Reproduce word for word the part of the passage on dying from lung cancer that opens with the words "Death isn't the" and closes with "in my chest.".

*EXCERPT TO READ:*
..........
Death isn't the way it looks in the movies. Dying from lung cancer isn't, anyway.  It was struggle. It was labor.  It was groaning.  It was holding her up, wiping her mucus and blood, cleaning her drool, kneeling in her urine-soaked sheets, shooting meds down her throat, trying to keep her cool from all the sweat the morphine caused, keeping her calm and breathing as steadily as possible, watching her gasp for air, watching her breathing slowly fade away, seeing her go pale, and feeling her go cold.  There is no dignity in death, but there was dignity in the way she was loved, held, cleaned, and cared for.  I believe that what my dad did for days and weeks on end honored God and gave me the clearest earthly picture I've ever seen on what it means to truly love someone sacrificially and selflessly.

I never thought making a poster board would leave such and ache in my chest.
..........
*SOURCE DATA:*
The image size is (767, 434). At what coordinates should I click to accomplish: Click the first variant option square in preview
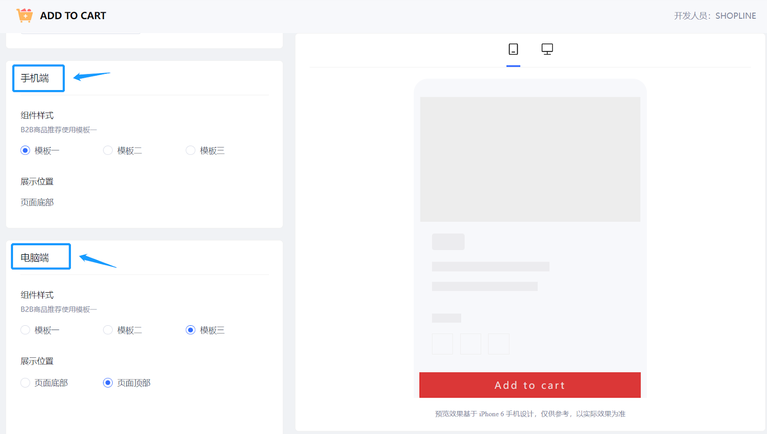[442, 344]
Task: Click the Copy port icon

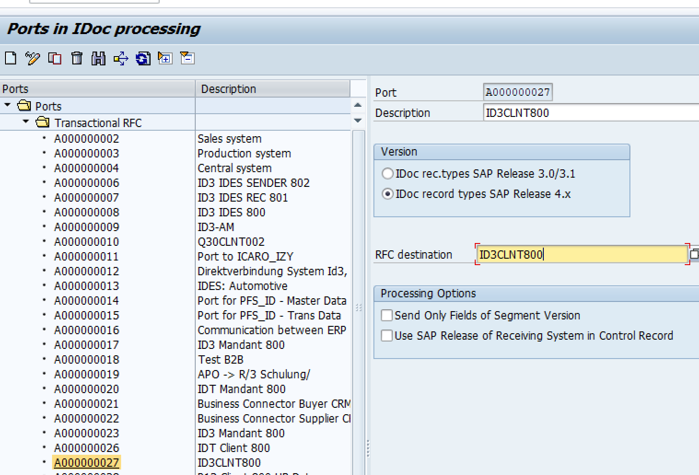Action: click(55, 58)
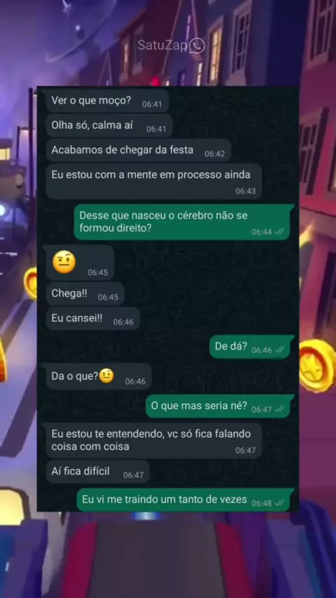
..........
*WRITTEN ANSWER:*
Death isn't the way it looks in the movies. Dying from lung cancer isn't, anyway.  It was struggle. It was labor.  It was groaning.  It was holding her up, wiping her mucus and blood, cleaning her drool, kneeling in her urine-soaked sheets, shooting meds down her throat, trying to keep her cool from all the sweat the morphine caused, keeping her calm and breathing as steadily as possible, watching her gasp for air, watching her breathing slowly fade away, seeing her go pale, and feeling her go cold.  There is no dignity in death, but there was dignity in the way she was loved, held, cleaned, and cared for.  I believe that what my dad did for days and weeks on end honored God and gave me the clearest earthly picture I've ever seen on what it means to truly love someone sacrificially and selflessly.

I never thought making a poster board would leave such and ache in my chest.